Saved data entries
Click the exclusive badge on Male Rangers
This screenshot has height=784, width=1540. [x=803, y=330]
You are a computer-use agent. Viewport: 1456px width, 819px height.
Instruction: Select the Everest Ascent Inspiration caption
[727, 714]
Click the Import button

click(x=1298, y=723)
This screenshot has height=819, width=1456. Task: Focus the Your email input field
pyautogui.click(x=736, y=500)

§ **PROBLEM DESCRIPTION**: Transcribe only what runs from the line with "This screenshot has height=819, width=1456." to the last line above, keeping every line exactly as written.

§ **TASK RESULT**:
This screenshot has height=819, width=1456. Task: Focus the Your email input field
pyautogui.click(x=736, y=500)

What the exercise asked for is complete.